• _PROBLEM DESCRIPTION_: Report the number of lines in the data below that hold "chart", without any other words.

• _Saved data entries_:
= Beginning of Section =

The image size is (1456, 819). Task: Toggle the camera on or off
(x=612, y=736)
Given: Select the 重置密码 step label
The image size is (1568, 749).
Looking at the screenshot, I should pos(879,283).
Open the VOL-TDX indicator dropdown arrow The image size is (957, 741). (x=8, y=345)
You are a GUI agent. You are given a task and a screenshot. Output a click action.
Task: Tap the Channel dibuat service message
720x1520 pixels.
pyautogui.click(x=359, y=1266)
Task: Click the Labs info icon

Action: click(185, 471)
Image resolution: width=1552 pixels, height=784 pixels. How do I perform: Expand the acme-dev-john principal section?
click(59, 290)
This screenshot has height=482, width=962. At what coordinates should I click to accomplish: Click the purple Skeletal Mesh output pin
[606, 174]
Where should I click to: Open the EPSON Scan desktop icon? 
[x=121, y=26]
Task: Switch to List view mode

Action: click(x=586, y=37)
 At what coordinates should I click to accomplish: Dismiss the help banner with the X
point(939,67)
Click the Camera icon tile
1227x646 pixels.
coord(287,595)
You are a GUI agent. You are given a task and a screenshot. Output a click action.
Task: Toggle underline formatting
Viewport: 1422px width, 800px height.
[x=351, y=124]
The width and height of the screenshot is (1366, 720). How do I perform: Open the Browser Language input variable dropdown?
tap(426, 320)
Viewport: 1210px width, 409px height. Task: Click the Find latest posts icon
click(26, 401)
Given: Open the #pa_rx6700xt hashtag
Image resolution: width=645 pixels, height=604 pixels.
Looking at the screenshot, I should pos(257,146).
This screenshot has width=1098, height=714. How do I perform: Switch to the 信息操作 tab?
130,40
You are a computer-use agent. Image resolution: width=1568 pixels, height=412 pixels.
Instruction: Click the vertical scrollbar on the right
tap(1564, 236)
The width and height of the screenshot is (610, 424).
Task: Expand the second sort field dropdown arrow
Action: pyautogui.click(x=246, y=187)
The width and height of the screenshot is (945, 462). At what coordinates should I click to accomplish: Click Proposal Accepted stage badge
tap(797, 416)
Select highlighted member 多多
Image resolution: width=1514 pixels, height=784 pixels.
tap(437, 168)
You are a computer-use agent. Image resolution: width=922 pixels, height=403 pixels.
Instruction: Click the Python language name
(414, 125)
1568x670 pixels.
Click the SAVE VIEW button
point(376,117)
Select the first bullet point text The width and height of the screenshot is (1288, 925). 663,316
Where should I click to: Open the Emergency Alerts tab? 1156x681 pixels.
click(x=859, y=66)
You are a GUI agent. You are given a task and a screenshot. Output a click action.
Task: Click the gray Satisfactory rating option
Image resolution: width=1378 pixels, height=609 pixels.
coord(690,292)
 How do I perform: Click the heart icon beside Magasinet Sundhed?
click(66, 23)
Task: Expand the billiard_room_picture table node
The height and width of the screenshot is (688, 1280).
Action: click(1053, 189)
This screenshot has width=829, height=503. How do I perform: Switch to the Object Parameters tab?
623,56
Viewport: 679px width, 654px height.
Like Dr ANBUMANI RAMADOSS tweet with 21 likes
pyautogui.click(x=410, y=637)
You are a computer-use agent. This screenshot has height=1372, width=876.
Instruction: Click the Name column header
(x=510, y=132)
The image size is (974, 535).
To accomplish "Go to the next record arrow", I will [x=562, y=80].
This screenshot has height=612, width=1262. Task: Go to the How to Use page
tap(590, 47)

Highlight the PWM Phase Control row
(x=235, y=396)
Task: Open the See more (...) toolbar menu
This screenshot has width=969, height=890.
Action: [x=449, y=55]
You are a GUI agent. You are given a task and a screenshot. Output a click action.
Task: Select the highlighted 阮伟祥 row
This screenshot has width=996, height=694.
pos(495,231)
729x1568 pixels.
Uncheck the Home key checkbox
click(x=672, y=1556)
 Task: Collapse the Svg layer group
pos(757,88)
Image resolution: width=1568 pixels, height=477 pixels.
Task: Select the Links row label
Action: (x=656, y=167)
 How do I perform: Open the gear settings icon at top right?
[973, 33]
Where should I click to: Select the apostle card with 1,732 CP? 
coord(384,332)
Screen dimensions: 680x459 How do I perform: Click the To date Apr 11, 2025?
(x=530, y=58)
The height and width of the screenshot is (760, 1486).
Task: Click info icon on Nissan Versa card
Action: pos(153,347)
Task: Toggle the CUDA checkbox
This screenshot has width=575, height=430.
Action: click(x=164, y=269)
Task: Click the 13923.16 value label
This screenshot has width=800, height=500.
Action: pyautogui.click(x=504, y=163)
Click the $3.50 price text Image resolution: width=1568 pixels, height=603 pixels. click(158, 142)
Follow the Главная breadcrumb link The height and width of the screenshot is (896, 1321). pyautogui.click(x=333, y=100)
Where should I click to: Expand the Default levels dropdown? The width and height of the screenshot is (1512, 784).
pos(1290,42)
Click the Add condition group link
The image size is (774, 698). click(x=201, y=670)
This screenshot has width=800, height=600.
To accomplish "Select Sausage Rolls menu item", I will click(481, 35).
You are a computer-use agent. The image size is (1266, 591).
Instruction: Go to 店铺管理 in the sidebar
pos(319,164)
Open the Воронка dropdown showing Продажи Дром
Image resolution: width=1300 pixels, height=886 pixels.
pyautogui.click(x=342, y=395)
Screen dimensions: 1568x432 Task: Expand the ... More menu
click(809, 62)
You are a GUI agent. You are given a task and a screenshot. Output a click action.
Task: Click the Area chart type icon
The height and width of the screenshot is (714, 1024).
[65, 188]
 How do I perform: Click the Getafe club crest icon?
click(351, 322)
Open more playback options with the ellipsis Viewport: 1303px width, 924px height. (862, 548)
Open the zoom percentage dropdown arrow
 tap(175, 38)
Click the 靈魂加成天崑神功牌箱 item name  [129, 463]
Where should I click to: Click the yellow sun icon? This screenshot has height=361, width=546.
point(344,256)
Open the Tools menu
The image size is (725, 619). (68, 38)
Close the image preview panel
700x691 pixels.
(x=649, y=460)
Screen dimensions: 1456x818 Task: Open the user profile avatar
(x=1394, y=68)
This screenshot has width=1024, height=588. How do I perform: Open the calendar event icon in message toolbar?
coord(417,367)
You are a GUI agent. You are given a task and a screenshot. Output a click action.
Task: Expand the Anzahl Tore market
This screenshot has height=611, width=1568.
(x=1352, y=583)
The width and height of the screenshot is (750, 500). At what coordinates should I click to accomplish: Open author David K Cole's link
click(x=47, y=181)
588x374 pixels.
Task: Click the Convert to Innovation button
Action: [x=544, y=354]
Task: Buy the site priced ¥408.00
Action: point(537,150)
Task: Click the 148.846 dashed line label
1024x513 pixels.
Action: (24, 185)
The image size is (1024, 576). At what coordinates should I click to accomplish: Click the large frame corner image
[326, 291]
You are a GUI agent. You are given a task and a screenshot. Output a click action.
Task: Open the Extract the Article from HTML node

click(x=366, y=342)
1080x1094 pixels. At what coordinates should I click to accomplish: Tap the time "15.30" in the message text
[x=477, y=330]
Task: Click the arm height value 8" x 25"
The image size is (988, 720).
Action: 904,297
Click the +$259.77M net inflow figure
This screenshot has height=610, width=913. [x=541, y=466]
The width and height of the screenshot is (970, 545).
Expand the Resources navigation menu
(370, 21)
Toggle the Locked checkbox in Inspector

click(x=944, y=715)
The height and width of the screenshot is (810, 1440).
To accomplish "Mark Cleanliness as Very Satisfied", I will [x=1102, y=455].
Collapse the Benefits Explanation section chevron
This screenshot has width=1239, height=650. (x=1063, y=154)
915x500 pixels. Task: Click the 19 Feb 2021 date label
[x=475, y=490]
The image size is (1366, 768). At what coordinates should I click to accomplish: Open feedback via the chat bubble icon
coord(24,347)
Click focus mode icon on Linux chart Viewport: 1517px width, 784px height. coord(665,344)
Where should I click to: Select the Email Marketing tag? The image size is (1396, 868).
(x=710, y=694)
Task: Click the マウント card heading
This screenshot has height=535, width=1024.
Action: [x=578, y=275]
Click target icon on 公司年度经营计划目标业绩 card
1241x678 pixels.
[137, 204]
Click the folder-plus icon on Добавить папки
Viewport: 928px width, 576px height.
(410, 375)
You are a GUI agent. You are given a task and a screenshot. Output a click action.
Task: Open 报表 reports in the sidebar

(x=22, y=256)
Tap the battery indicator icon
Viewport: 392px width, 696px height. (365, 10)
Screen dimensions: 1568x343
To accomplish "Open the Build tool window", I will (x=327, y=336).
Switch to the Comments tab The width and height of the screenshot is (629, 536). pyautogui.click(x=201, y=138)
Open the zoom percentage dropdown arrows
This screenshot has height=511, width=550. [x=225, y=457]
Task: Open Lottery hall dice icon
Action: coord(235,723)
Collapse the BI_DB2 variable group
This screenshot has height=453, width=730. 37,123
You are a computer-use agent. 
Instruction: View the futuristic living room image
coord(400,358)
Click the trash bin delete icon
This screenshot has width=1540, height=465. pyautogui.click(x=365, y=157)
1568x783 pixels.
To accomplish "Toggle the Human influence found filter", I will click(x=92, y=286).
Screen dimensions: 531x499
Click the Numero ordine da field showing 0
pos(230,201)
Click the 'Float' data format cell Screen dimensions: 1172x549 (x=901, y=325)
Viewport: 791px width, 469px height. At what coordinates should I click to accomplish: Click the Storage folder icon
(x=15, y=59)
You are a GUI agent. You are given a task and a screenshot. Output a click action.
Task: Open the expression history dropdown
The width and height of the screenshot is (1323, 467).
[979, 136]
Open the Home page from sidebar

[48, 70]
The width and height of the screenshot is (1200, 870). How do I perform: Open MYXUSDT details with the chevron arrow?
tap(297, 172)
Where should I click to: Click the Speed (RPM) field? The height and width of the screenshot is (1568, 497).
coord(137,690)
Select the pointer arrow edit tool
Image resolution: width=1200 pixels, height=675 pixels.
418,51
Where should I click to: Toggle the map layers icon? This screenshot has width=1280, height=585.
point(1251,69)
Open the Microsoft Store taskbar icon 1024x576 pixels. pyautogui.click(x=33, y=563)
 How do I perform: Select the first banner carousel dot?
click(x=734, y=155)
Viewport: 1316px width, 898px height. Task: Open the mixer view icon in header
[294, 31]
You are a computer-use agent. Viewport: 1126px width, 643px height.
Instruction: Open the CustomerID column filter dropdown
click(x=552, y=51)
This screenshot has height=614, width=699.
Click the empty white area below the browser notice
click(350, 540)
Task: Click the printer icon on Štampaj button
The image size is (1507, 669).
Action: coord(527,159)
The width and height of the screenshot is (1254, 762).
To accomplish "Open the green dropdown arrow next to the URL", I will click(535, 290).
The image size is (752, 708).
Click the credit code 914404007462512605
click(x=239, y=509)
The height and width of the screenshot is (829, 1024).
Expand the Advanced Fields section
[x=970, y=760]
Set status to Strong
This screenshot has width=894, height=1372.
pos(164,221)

= End of Section =

• _OUTPUT FOR THIS TASK_: 2